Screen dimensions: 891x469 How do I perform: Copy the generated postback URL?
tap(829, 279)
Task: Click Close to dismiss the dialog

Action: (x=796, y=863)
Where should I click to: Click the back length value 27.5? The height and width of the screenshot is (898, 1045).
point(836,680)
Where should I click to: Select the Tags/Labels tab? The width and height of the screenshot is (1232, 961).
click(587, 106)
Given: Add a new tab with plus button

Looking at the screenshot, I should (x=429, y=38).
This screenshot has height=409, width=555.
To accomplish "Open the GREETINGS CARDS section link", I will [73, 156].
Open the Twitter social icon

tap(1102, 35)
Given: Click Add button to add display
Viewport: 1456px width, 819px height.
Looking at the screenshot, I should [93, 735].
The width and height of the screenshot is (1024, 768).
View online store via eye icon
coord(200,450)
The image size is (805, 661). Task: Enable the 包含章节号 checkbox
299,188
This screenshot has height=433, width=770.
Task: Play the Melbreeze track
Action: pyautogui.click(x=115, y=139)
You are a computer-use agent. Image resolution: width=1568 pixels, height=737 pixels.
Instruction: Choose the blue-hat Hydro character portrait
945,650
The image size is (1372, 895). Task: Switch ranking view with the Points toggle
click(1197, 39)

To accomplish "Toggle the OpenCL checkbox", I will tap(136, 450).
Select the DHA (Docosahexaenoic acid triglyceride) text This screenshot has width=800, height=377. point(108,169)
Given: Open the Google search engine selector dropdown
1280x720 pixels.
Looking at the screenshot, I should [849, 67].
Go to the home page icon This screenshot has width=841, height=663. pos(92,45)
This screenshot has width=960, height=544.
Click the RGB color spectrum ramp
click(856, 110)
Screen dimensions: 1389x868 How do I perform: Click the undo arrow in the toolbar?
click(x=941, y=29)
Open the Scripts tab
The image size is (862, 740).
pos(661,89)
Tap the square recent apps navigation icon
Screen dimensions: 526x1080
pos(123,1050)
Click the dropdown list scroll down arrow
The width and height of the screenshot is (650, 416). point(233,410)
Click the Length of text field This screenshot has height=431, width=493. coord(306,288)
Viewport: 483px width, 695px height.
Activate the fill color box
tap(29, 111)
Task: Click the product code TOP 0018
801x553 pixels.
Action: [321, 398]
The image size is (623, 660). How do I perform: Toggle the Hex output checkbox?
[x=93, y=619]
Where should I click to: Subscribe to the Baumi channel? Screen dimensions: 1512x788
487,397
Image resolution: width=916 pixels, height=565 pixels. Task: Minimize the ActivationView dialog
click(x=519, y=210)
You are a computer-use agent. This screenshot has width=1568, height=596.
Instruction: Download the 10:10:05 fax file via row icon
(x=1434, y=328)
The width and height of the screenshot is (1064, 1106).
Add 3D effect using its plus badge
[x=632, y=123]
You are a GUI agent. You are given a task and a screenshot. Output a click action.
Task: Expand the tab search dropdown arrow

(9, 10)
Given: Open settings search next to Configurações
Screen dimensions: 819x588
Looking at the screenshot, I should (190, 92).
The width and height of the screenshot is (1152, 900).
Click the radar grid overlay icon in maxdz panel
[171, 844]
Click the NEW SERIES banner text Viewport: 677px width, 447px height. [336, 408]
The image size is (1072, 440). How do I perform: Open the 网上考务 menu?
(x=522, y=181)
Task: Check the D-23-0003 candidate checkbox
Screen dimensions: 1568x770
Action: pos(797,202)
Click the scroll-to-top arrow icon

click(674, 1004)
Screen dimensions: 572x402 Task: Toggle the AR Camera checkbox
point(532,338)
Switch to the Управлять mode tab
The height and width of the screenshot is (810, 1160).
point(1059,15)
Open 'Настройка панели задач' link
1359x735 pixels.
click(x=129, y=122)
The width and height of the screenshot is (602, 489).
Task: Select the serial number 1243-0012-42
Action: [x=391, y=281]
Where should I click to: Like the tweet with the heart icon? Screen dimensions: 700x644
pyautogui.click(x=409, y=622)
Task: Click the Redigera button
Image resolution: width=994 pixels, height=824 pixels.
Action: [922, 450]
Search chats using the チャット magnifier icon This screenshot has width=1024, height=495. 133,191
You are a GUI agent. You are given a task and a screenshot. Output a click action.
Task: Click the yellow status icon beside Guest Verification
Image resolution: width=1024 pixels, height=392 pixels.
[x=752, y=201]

**About this exercise:**
A word-for-word copy of the material above is required.

**Completed task:**
Screen dimensions: 891x469 How do I perform: Copy the generated postback URL?
tap(829, 279)
Task: Click Close to dismiss the dialog

Action: (x=796, y=863)
Where should I click to: Click the back length value 27.5? The height and width of the screenshot is (898, 1045).
point(836,680)
Where should I click to: Select the Tags/Labels tab? The width and height of the screenshot is (1232, 961).
click(587, 106)
Given: Add a new tab with plus button

Looking at the screenshot, I should (x=429, y=38).
This screenshot has height=409, width=555.
To accomplish "Open the GREETINGS CARDS section link", I will [73, 156].
Open the Twitter social icon

tap(1102, 35)
Given: Click Add button to add display
Viewport: 1456px width, 819px height.
Looking at the screenshot, I should [93, 735].
The width and height of the screenshot is (1024, 768).
View online store via eye icon
coord(200,450)
The image size is (805, 661). Task: Enable the 包含章节号 checkbox
299,188
This screenshot has height=433, width=770.
Task: Play the Melbreeze track
Action: pyautogui.click(x=115, y=139)
You are a computer-use agent. Image resolution: width=1568 pixels, height=737 pixels.
Instruction: Choose the blue-hat Hydro character portrait
945,650
The image size is (1372, 895). Task: Switch ranking view with the Points toggle
click(1197, 39)

To accomplish "Toggle the OpenCL checkbox", I will tap(136, 450).
Select the DHA (Docosahexaenoic acid triglyceride) text This screenshot has width=800, height=377. point(108,169)
Given: Open the Google search engine selector dropdown
1280x720 pixels.
Looking at the screenshot, I should [849, 67].
Go to the home page icon This screenshot has width=841, height=663. pos(92,45)
This screenshot has width=960, height=544.
Click the RGB color spectrum ramp
click(856, 110)
Screen dimensions: 1389x868 How do I perform: Click the undo arrow in the toolbar?
click(x=941, y=29)
Open the Scripts tab
The image size is (862, 740).
pos(661,89)
Tap the square recent apps navigation icon
Screen dimensions: 526x1080
pos(123,1050)
Click the dropdown list scroll down arrow
The width and height of the screenshot is (650, 416). point(233,410)
Click the Length of text field This screenshot has height=431, width=493. coord(306,288)
Viewport: 483px width, 695px height.
Activate the fill color box
tap(29, 111)
Task: Click the product code TOP 0018
801x553 pixels.
Action: [321, 398]
The image size is (623, 660). How do I perform: Toggle the Hex output checkbox?
[x=93, y=619]
Where should I click to: Subscribe to the Baumi channel? Screen dimensions: 1512x788
487,397
Image resolution: width=916 pixels, height=565 pixels. Task: Minimize the ActivationView dialog
click(x=519, y=210)
You are a computer-use agent. This screenshot has width=1568, height=596.
Instruction: Download the 10:10:05 fax file via row icon
(x=1434, y=328)
The width and height of the screenshot is (1064, 1106).
Add 3D effect using its plus badge
[x=632, y=123]
You are a GUI agent. You are given a task and a screenshot. Output a click action.
Task: Expand the tab search dropdown arrow

(9, 10)
Given: Open settings search next to Configurações
Screen dimensions: 819x588
Looking at the screenshot, I should (190, 92).
The width and height of the screenshot is (1152, 900).
Click the radar grid overlay icon in maxdz panel
[171, 844]
Click the NEW SERIES banner text Viewport: 677px width, 447px height. [336, 408]
The image size is (1072, 440). How do I perform: Open the 网上考务 menu?
(x=522, y=181)
Task: Check the D-23-0003 candidate checkbox
Screen dimensions: 1568x770
Action: pos(797,202)
Click the scroll-to-top arrow icon

click(674, 1004)
Screen dimensions: 572x402 Task: Toggle the AR Camera checkbox
point(532,338)
Switch to the Управлять mode tab
The height and width of the screenshot is (810, 1160).
point(1059,15)
Open 'Настройка панели задач' link
1359x735 pixels.
click(x=129, y=122)
The width and height of the screenshot is (602, 489).
Task: Select the serial number 1243-0012-42
Action: [x=391, y=281]
Where should I click to: Like the tweet with the heart icon? Screen dimensions: 700x644
pyautogui.click(x=409, y=622)
Task: Click the Redigera button
Image resolution: width=994 pixels, height=824 pixels.
Action: [922, 450]
Search chats using the チャット magnifier icon This screenshot has width=1024, height=495. 133,191
You are a GUI agent. You are given a task and a screenshot. Output a click action.
Task: Click the yellow status icon beside Guest Verification
Image resolution: width=1024 pixels, height=392 pixels.
[x=752, y=201]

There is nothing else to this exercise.